Transcription and Post-Transcriptional Modification

Transcription

DNA contains the code for proteins, but protein synthesis happens in the cytoplasm.
DNA can't leave the nucleus because it would be degraded. RNA is used to transmit genetic information.
Transcription: mRNA creation from a DNA template.
mRNA carries information directly from DNA.
tRNA and rRNA are other types of RNA that play roles in protein translation.

Mechanism of Transcription

Transcription copies only one of the two DNA strands.
Initiation:
- Enzymes like helicase and topoisomerase unwind DNA, preventing supercoils.
- This allows access to the gene of interest.
Transcription synthesizes a single mRNA strand from the DNA template (antisense strand).
The mRNA strand is antiparallel and complementary to the DNA template strand.
RNA is synthesized by DNA-dependent RNA polymerase.
RNA polymerase finds genes by searching for promoter regions.
Eukaryotes:
- RNA polymerase II transcribes mRNA.
- The TATA box (high concentration of thymine and adenine) is the binding site in the promoter region.
- Transcription factors help RNA polymerase locate and bind to the promoter.
RNA polymerase, unlike DNA polymerase, doesn't need a primer.
Eukaryotes have three RNA polymerases, but only one transcribes mRNA.
- RNA polymerase I: Located in the nucleolus, synthesizes rRNA.
- RNA polymerase II: Located in the nucleus, synthesizes hnRNA (preprocessed mRNA) and some snRNA.
- RNA polymerase III: Located in the nucleus, synthesizes tRNA and some rRNA.
RNA polymerase moves along the template strand in the 3' to 5' direction.
- This allows mRNA construction in the 5' to 3' direction.
RNA polymerase doesn't proofread, so the transcript isn't edited.
The coding (sense) strand isn't used as a template but is identical to the mRNA (except T is replaced by U).
Numbering system:
- The first base transcribed to RNA is +1.
- Bases upstream (5' end) are negative numbers (-1, -2, -3, etc.).
- Bases downstream (3' end) are positive numbers (+2, +3, +4, etc.).
- No nucleotide is numbered zero.
The TATA box is usually around -25.
Transcription continues until the RNA polymerase reaches a termination sequence.
The initial transcript is hnRNA (heterogeneous nuclear RNA).
mRNA is derived from hnRNA via post-transcriptional modification.

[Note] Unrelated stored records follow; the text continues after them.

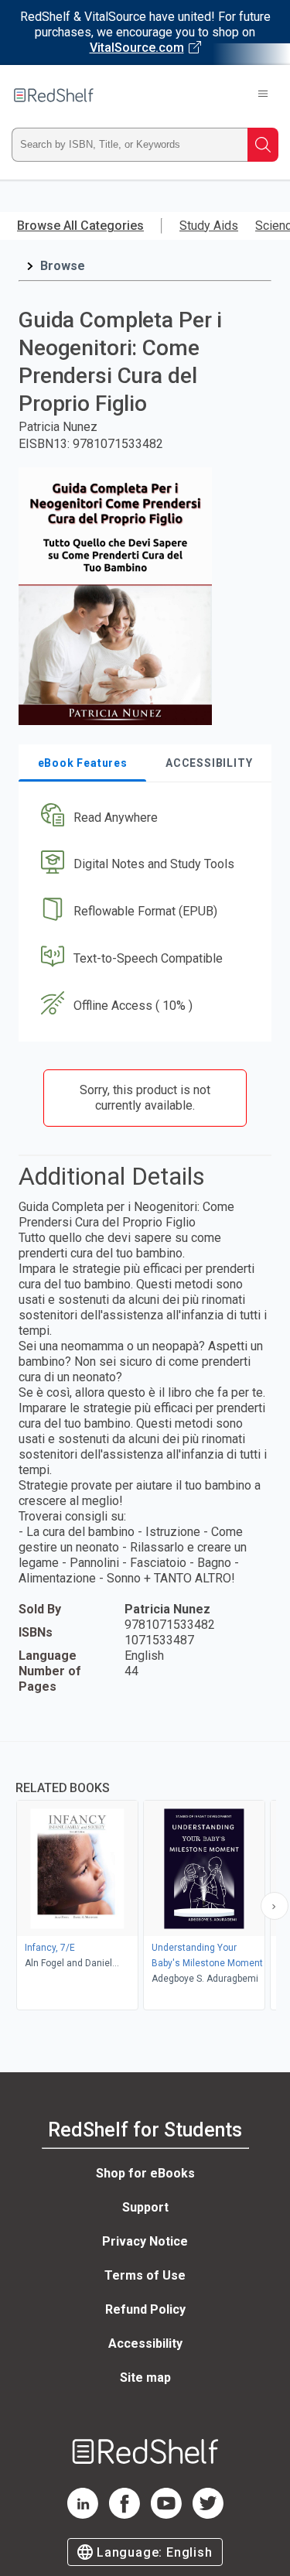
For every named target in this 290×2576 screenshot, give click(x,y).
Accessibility (145, 2343)
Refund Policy (145, 2309)
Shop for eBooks (145, 2173)
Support (145, 2207)
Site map (145, 2377)
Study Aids (208, 225)
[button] (143, 817)
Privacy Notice (145, 2241)
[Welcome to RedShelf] (54, 95)
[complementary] (145, 1877)
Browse (62, 265)
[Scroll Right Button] (274, 1906)
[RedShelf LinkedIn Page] (82, 2514)
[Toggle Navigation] (262, 95)
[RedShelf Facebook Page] (124, 2514)
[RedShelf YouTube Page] (166, 2514)
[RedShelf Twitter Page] (208, 2514)
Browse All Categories (80, 225)
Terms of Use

Post-Transcriptional Processing

hnRNA must undergo processing to interact with ribosomes and survive in the cytoplasm.
Maturation includes:
- Splicing (introns and exons).
- 5' cap.
- 3' poly-A tail.

Splicing Introns and Exons

Non-coding sequences (introns) are removed, and coding sequences (exons) are linked.
Splicing is done by the spliceosome.
- snRNA molecules couple with proteins (snRNPs).
- The snRNP/snRNA complex identifies the 5' and 3' splice sites of introns.
- Introns are excised in a lariat shape and degraded.
The function of introns is not fully understood.
- Hypotheses:
  - Regulation of gene expression.
  - Maintaining genome size.
  - Allowing rapid protein evolution.
  - Modular function: standard sequences swapped in/out.

Five Cap

A 7-methylguanylate triphosphate cap is added to the 5' end of hnRNA during transcription.
The cap is recognized by the ribosome as a binding site.
It also protects mRNA from degradation.

Three Poly A Tail

A poly(A) tail (adenine bases) is added to the 3' end.
It protects against rapid degradation.
The longer the tail, the longer the mRNA survives.
It also assists with export from the nucleus.
After processing, only exons remain, and the cap and tail are added, creating mature mRNA.
Untranslated regions (UTRs) remain at the 5' and 3' ends.
Ribosome initiates translation at the start codon AUG and ends at a stop codon (UAA, UGA, or UAG).

Alternative Splicing

hnRNA can be spliced in different ways to produce protein variants.
This allows more proteins from a limited number of genes.
Humans make around 100,000 proteins from about 20,000-25,000 genes.
Alternative splicing also regulates gene expression.